Today is National Sleep Day. Falling to sleep after a long day of working hard is one of the best feelings right? Well it is for those who can fall asleep anyway. This day isn’t about how great sleeping is, it is about the struggles and problems that people have regarding sleep. National Sleep Day aims to lessen the burden of sleep problems on society through better prevention and management of sleep disorders. This day is organised by the World Sleep Day Committee of World Sleep Society. This post is to raise awareness of the different types of sleep disorders and how you can get a better night’s sleep.

 

 

 

There are many different forms of sleep disorders that people can suffer with for multiple different reasons such as stress, trauma and genetics.
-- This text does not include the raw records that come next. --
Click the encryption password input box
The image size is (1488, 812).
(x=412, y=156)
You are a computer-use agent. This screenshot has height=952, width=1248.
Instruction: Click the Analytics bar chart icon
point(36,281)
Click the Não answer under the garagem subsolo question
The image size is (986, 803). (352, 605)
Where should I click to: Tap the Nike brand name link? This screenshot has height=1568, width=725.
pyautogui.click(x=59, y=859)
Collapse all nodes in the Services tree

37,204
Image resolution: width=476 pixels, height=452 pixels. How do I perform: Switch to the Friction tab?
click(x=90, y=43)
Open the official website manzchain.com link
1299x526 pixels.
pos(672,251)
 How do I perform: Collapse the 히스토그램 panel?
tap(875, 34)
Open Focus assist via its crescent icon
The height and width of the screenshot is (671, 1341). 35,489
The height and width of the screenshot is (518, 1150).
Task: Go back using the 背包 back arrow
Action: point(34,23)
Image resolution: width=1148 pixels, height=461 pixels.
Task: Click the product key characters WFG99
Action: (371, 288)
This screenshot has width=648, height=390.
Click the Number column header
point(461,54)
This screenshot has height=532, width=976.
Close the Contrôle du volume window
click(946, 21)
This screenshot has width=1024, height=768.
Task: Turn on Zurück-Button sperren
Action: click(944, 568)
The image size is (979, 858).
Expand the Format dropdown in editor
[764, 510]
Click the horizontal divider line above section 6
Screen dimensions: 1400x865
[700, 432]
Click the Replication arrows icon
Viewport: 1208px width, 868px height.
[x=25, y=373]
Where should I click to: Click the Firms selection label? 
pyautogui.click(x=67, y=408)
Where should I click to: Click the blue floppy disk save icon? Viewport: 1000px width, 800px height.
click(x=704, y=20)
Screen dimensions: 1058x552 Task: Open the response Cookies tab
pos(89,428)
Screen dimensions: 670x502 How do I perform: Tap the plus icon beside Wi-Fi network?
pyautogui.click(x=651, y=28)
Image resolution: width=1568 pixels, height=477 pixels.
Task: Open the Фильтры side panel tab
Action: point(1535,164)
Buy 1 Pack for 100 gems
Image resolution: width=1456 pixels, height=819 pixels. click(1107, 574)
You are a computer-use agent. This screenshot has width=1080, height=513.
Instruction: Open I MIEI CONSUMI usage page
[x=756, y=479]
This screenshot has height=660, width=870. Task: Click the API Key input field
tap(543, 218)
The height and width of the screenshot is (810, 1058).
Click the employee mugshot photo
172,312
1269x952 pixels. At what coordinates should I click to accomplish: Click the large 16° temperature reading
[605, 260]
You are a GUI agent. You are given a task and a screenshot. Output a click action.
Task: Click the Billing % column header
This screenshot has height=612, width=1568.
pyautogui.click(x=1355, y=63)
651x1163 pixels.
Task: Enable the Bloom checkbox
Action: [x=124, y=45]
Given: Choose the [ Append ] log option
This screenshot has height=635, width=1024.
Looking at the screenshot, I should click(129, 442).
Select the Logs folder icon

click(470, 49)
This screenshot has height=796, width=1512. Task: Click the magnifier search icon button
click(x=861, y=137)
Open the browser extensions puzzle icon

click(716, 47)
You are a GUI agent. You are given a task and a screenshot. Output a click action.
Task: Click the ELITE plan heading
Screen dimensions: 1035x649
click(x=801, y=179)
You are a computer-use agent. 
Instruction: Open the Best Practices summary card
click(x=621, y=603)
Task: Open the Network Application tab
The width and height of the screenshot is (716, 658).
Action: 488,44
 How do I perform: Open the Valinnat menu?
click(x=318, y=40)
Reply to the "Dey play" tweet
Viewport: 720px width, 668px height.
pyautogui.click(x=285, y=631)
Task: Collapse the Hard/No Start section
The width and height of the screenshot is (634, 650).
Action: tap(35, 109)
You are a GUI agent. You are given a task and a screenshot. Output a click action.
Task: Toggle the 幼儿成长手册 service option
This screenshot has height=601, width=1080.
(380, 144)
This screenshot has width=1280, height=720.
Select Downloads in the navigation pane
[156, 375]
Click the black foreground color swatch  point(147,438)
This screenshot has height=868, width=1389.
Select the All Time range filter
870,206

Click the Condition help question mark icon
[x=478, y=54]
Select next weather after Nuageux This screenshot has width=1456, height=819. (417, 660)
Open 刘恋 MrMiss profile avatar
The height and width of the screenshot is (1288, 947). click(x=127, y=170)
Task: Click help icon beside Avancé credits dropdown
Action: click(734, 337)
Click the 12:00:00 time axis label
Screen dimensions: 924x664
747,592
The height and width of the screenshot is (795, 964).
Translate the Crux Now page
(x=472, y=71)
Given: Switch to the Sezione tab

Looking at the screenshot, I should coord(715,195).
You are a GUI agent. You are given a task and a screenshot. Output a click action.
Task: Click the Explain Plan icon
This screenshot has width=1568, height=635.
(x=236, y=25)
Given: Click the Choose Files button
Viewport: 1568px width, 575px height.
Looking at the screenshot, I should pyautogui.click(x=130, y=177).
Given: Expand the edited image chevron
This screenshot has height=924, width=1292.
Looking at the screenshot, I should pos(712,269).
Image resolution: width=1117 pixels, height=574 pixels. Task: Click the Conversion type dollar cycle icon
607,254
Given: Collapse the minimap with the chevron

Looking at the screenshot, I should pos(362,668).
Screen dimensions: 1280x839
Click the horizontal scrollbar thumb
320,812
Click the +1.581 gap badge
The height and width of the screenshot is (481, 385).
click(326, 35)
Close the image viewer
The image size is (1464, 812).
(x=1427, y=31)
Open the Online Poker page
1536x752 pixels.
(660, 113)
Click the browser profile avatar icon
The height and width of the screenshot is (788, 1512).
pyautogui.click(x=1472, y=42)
Here are the different types of disorders that people can suffer from:

  • Insomnia
  • Sleep deprivation
  • Sleep Apnea
  • Snoring Circadian rhythm sleep disorder
  • Shift Work Sleep Disorder
  • Jet Lag
  • Hypersomnia: Excessive daytime sleepiness
  • Narcolepsy
  • Parasomnias
  • Bruxism (Teeth Grinding)
  • Exploding Head Syndrome
  • Sleep Walking
  • Sleep Talking
  • Sleep Terror
  • Nightmares
  • Bedwetting
  • Sleep Paralysis
  • REM Sleep Behaviour Disorder (RSBD)
  • Catathrenia - Nocturnal Groaning
  • Restless Legs Syndrome
  • Periodic Limb Movement Disorders
  • Nocturnal Emission (Wet Dreams)

Please visit this website to read more information about these disorders and if you think you could possibly suffer from one then please contact your doctor.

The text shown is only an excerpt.